If you read my New Year's Eve thoughts (two posts back, "Even in the down times, we can make this a bright new year") you'll know I've been down about the failure of Grumpy Old Journo to attract readers. If you read the comments to that post, you'll see that two experienced internet posters responded with generous and helpful advice.
I've also talked it over with a friend who is an experienced webmaster and blogger. She also was generous with sound advice – not all of which I'll take. I'm reading up on relevant topics. At present, my thinking is running on these lines:
1. The times they are a'changing
Move on. As my previous post (about the Quadrant hoax) acknowledged, Australians are now bored with tired old arguments from tired old men. But as we shift away from the conservative Right (as well as the One Nation crowd), we must guard against going over to the rent-a-crowd Left.
We're not talking just politics. We're talking about the nature of Australian society. About the Australia we hand on to our offspring. Is our future with a social democratic Left or with a resurgent, centrist wing of a Liberal Party which has rediscovered compassion? Or some hybrid yet to emerge?
Will a move to the centre make us more civil, tolerant and rational? Can we see a better future for most Australians?
Another question. Today, should a man say, "Respect me – I'm seventy years old" ? Or does he have to earn that respect in his dialogue and his dealings with people of all ages and backgrounds – people who may not share his ideas and values? Do we listen when younger writers have their say?
Some reading: In the Weekend Oz, writer Larry Buttrose expores the paths the Left could take. On Monday, letter writer Chris Curtis spells out his hopes for a Left ascendancy in Australia. Liberal Party "wet" Christopher Pyne says his party must move to the centre or die (or read his full article by downloading The Sydney Institute Quarterly).
In this post about Katherine Wilson's hoax, Crikey media commentator Margaret Simons makes it clear she believes Wilson's activism is bad journalism – yet Simons had been Wilson's supervisor for an honours thesis on – wait for it – Advocacy and Journalism.
To show how we ignore young writers, Simons posted this link to a Melbourne Age article of May 27, 2007, which included :
Behind the scenes of Australian cultural life there's a revolution going on, but editors of mainstream publications just don't seem to know it. As the first edition of Gangland argued, the issue at the heart of this revolution isn't simply to do with age.
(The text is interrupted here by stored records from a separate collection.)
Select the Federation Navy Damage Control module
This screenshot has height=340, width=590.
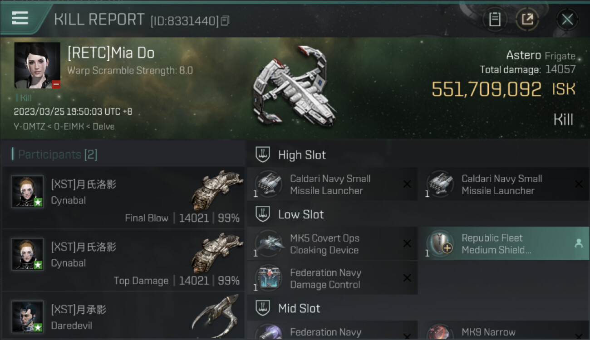pyautogui.click(x=332, y=278)
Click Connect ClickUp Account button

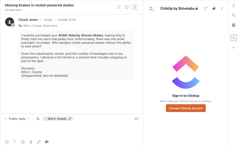186,108
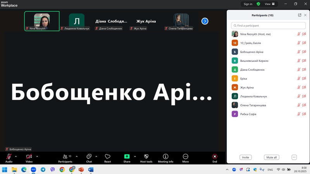
Task: Click the Find a participant field
Action: tap(268, 26)
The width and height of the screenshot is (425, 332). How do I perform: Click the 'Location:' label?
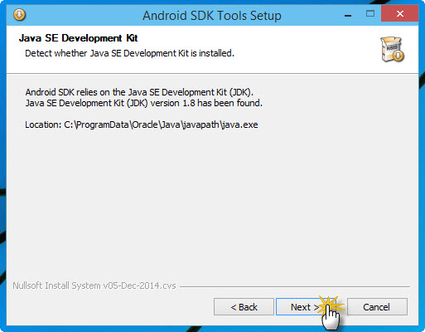[x=43, y=125]
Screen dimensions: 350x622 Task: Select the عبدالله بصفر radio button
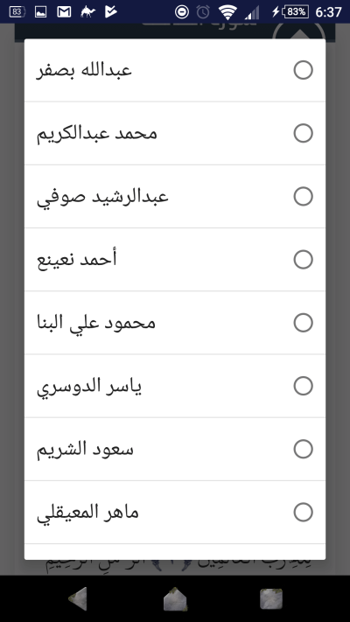(x=303, y=70)
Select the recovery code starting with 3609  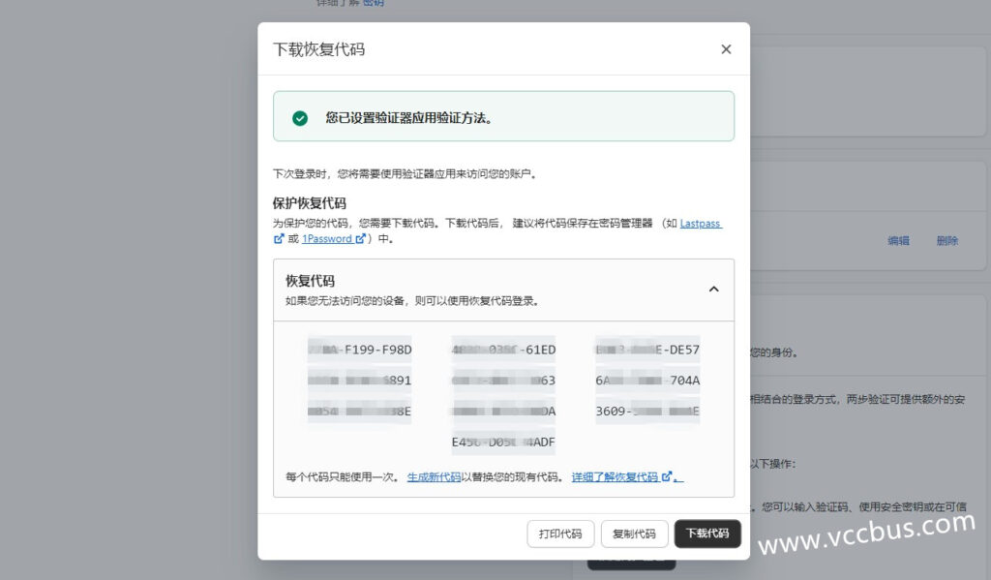coord(646,412)
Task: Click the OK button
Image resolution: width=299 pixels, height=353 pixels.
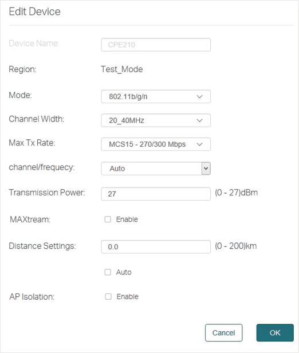Action: [275, 333]
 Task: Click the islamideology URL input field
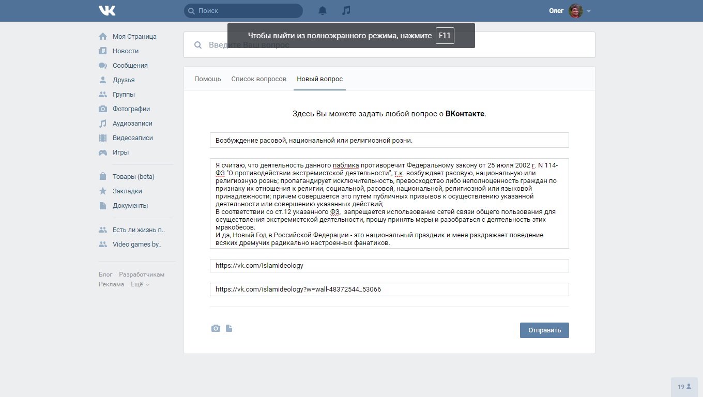[389, 266]
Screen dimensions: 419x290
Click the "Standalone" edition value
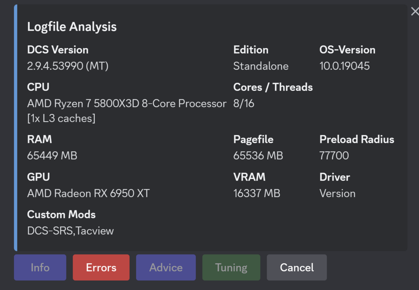coord(261,66)
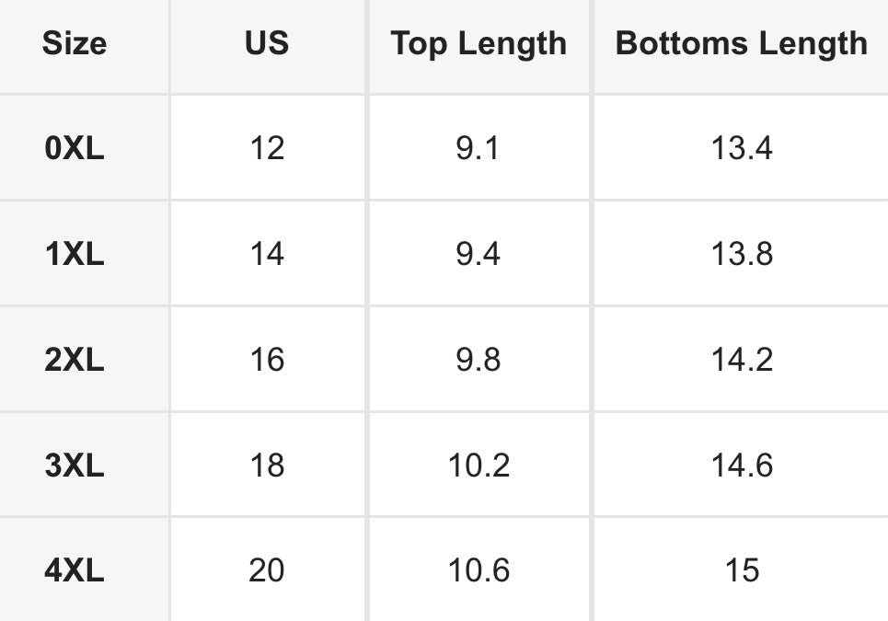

It's to do with the way Australian culture remains stuck in the 1970s, reliant on backwards-looking aesthetics and modes of understanding, unwilling to add new voices and ideas to mainstream discussion. It's to do with the enormous amount of pent-up energy and will for change and renewal, for new solutions to old problems, that have remained unheard for too long.
2. Is there still a place for a conversational blog?
Both Woy Woy Steve and my friend urge me to specialise on a topic. My friend says Grumpy Old Journo spends too much time on what she calls chat over the back fence. Yet I still like the idea of blogging as a conversation between intelligent people with varied interests. Many of the blogs I enjoy lighten up at times with domestic trivia. I'll think some more about this.
3. Keep up with technology
The old style blogs, such as this one, are easy to post – which allows the blogger to concentrate on content. But with high-powered and heavily promoted newspaper blogs muscling in, amateur bloggers may need to keep up with new technology to promote their offerings. That may mean RSS feeds, posts to Twitter and perhaps Facebook, videos on YouTube, and a better understanding of how search engines work.
Twitter describes itself on this page. People post messages of 140 characters or less, beginning with one simple question: What are you doing? It sounds childish, but look at this dramatic coverage of Bangkok riots. Learn about Stilgherrion, then explore his blog.
And check this out in the American Journalism Review: "Can Facebook and Twitter save the beleaguered mainstream media? Maybe not by themselves. But news organisations increasingly are turning to social networking tools in their efforts to compete in a challenging and fast-changing media landscape."
4. Develop networks with like-minded bloggers
Co-operation between bloggers is already common with the exchange of links, but it's possible like-minded bloggers could do much more for mutual benefit. I hope to expand on this idea after chatting to other bloggers.
5. How much time, and how much ability?
Blogging can become obsessive. Is that the way you want to go? Keep time to have a life. You'll be a more interesting blogger if you do. Have fun. If it's not fun, why are you doing it?
6. Write for your readers
Keep your readers in mind. Don't talk down to them, try to understand their interests and how your writing should engage them. That's basic journalism, but let's face it – blogging does make it too easy to preach.
7. Keep to a posting schedule
Woy Woy Steve emphasised this. Even if I can post only once a month, make it a regular, scheduled day. If I fail, post a note to explain what's happening.
As I said, these are preliminary thoughts. Please come back and see how they develop.